- **TASK DETAILS**:
Update everything from the first line down to the line containing "Looking at the screenshot, I should [x=88, y=179]." by replacing "gear" with "cog", leaving all else unchanged, and return only those lines.

==============================

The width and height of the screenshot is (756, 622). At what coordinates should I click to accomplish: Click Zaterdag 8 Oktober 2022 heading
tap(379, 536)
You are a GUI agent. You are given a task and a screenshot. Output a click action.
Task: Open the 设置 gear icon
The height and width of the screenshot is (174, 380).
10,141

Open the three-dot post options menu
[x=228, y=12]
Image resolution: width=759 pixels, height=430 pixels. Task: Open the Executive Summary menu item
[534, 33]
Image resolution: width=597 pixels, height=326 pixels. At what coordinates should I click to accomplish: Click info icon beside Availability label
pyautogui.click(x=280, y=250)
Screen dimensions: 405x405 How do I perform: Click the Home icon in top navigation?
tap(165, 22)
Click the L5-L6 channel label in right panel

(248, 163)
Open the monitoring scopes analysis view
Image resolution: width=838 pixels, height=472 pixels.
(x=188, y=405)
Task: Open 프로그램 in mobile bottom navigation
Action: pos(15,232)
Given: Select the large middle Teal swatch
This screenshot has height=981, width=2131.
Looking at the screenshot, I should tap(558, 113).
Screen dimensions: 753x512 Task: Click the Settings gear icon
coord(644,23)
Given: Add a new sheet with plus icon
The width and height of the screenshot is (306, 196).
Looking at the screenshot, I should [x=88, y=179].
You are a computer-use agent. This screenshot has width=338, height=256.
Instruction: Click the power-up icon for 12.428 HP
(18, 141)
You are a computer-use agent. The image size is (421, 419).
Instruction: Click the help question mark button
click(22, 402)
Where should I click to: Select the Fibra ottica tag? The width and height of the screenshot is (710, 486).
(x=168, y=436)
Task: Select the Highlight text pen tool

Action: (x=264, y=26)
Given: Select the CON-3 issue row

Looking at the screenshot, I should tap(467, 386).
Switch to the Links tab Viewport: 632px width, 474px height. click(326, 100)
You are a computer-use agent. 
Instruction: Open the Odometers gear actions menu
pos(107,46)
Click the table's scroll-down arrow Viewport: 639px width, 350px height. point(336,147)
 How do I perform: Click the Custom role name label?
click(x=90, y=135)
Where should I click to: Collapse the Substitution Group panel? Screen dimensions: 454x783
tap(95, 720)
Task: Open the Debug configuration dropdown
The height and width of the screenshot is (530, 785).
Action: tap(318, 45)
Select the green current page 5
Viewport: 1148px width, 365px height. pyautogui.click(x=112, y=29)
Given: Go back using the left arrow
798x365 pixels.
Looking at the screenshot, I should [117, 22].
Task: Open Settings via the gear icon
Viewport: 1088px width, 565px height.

==============================

- **COMPLETED EXERCISE**:
The width and height of the screenshot is (756, 622). At what coordinates should I click to accomplish: Click Zaterdag 8 Oktober 2022 heading
tap(379, 536)
You are a GUI agent. You are given a task and a screenshot. Output a click action.
Task: Open the 设置 cog icon
The height and width of the screenshot is (174, 380).
10,141

Open the three-dot post options menu
[x=228, y=12]
Image resolution: width=759 pixels, height=430 pixels. Task: Open the Executive Summary menu item
[534, 33]
Image resolution: width=597 pixels, height=326 pixels. At what coordinates should I click to accomplish: Click info icon beside Availability label
pyautogui.click(x=280, y=250)
Screen dimensions: 405x405 How do I perform: Click the Home icon in top navigation?
tap(165, 22)
Click the L5-L6 channel label in right panel

(248, 163)
Open the monitoring scopes analysis view
Image resolution: width=838 pixels, height=472 pixels.
(x=188, y=405)
Task: Open 프로그램 in mobile bottom navigation
Action: pos(15,232)
Given: Select the large middle Teal swatch
This screenshot has height=981, width=2131.
Looking at the screenshot, I should tap(558, 113).
Screen dimensions: 753x512 Task: Click the Settings cog icon
coord(644,23)
Given: Add a new sheet with plus icon
The width and height of the screenshot is (306, 196).
Looking at the screenshot, I should [x=88, y=179].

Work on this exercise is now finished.